__Exercise aim__:
Return, word for word, the line containing "The height and width of the screenshot is (687, 1024)." and every line after it through the last line of the records below.

(Stored data)
== == ==

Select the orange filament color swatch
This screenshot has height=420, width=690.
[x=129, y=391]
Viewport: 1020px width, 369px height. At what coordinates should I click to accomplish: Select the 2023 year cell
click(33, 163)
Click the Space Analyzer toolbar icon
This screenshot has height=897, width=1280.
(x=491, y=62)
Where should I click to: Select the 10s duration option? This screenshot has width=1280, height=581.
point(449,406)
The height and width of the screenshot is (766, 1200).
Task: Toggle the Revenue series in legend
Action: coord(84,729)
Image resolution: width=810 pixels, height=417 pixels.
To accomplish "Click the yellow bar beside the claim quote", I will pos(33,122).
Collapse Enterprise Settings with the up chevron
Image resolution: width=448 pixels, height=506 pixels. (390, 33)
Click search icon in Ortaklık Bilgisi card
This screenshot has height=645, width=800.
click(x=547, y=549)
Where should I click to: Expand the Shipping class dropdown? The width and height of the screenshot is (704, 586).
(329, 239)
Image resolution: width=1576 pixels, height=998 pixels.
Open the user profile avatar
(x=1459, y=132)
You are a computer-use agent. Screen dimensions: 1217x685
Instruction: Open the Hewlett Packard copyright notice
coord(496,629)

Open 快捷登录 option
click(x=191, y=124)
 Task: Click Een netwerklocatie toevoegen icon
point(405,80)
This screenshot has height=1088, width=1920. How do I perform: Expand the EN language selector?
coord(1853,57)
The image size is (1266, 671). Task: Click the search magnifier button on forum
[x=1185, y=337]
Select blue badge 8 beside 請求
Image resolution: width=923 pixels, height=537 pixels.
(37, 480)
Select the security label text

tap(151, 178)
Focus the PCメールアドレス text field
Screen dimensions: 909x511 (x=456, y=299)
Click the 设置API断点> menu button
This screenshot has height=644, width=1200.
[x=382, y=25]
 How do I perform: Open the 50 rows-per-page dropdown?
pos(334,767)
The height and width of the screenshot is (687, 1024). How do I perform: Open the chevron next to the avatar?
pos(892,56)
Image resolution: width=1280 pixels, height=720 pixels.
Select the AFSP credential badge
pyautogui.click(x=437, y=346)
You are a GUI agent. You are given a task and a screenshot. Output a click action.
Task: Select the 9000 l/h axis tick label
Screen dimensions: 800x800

== == ==

__Result__:
The height and width of the screenshot is (687, 1024). How do I perform: Open the chevron next to the avatar?
pos(892,56)
Image resolution: width=1280 pixels, height=720 pixels.
Select the AFSP credential badge
pyautogui.click(x=437, y=346)
You are a GUI agent. You are given a task and a screenshot. Output a click action.
Task: Select the 9000 l/h axis tick label
Screen dimensions: 800x800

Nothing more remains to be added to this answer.